**Aim of the exercise**
Which analyses are named in the "Analysis" column of the sample-handling table in the provided text below? List every one.

**Provided text**
§
For CA titration and all immunoglobulin analyses, including SPEP and quantifications, it is critical to handle the blood samples as described in Table 1.33,38,41 Failure to comply with this procedure will result in reduced sensitivity and wrong estimates.
Analysis . | Material . | Sampling . | Handling of sample . |
---|---|---|---|
Hb, blood cell counts | Blood | EDTA vacuum tube | Prewarm at 37-38°C before analysis if problems with agglutination |
CA titer, thermal amplitude, immunoglobulin quantification, SPEP, immune fixation | Serum or plasma | Blood is drawn into prewarmed vacuum tubes (for serum, no gel or additive); place in warming cabinet or water bath at 37-38°C | Keep at 37-38°C until serum/plasma has been removed from clot/cells, after which sample can be handled at room temperature |
Flow cytometry | Bone marrow aspirate (too low sensitivity if performed in peripheral blood) | Add EDTA or heparin | Prewarming before analysis will often be sufficient; if not, wash cells at 37-38°C; for description, see Ulvestad et al40 |
Analysis . | Material . | Sampling . | Handling of sample . |
---|---|---|---|
Hb, blood cell counts | Blood | EDTA vacuum tube | Prewarm at 37-38°C before analysis if problems with agglutination |
CA titer, thermal amplitude, immunoglobulin quantification, SPEP, immune fixation | Serum or plasma | Blood is drawn into prewarmed vacuum tubes (for serum, no gel or additive); place in warming cabinet or water bath at 37-38°C | Keep at 37-38°C until serum/plasma has been removed from clot/cells, after which sample can be handled at room temperature |
Flow cytometry | Bone marrow aspirate (too low sensitivity if performed in peripheral blood) | Add EDTA or heparin | Prewarming before analysis will often be sufficient; if not, wash cells at 37-38°C; for description, see Ulvestad et al40 |
Reprinted with permission from Berentsen et al.41
To treat or not to treat, and to avoid ineffective therapies
Patients with mild anemia or compensated hemolysis and no clinical symptoms have not been shown to benefit from treatment. However, the restrictive attitude to drug therapy often found in the literature seems influenced by the poor efficacy of older therapies.9,42 Today, it is reasonable to treat those with bothersome symptoms who can be expected to benefit from therapy (ie, patients with symptomatic anemia or disabling Raynaud-like symptoms).4,33,43 Fatigue in the absence of significant anemia remains a more controversial indication, although there are emerging data on benefit.29 In unselected descriptive series, 70% to 80% of patients with CAD have received therapy.1,10,11 All patients, including those for whom pharmacologic treatment is not indicated, should be counseled on thermal protection, which has been described elsewhere.4,23,32,33 Counseling physicians and nurses on this rare disease seems equally important.
§
**Information shown**
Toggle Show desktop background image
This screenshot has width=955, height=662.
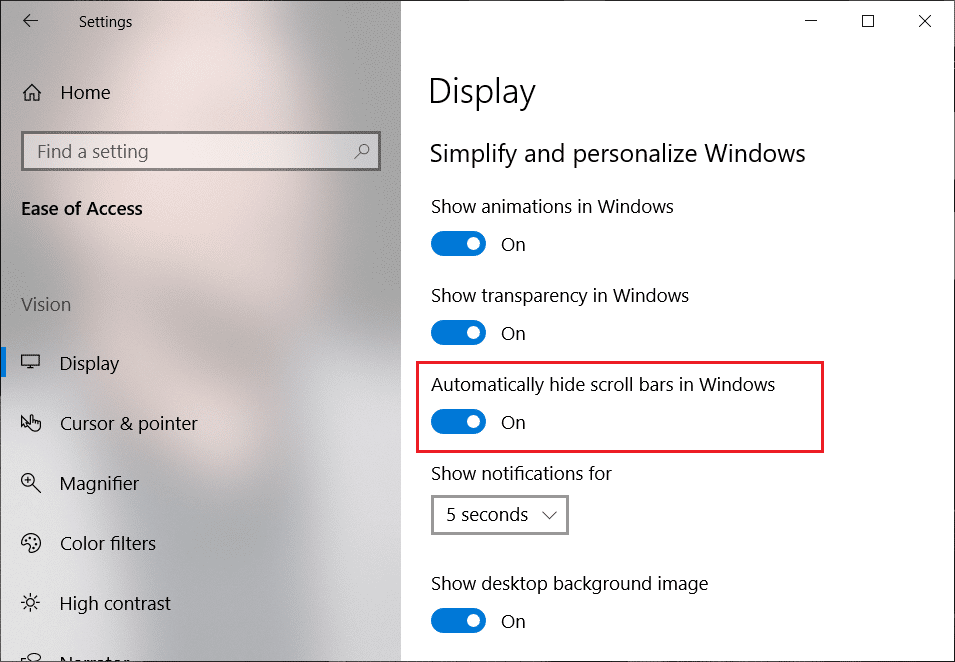(x=458, y=620)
§
**Your response**
- Hb
- Blood cell counts
- CA titer
- Thermal amplitude
- Immunoglobulin quantification
- SPEP
- Immune fixation
- Flow cytometry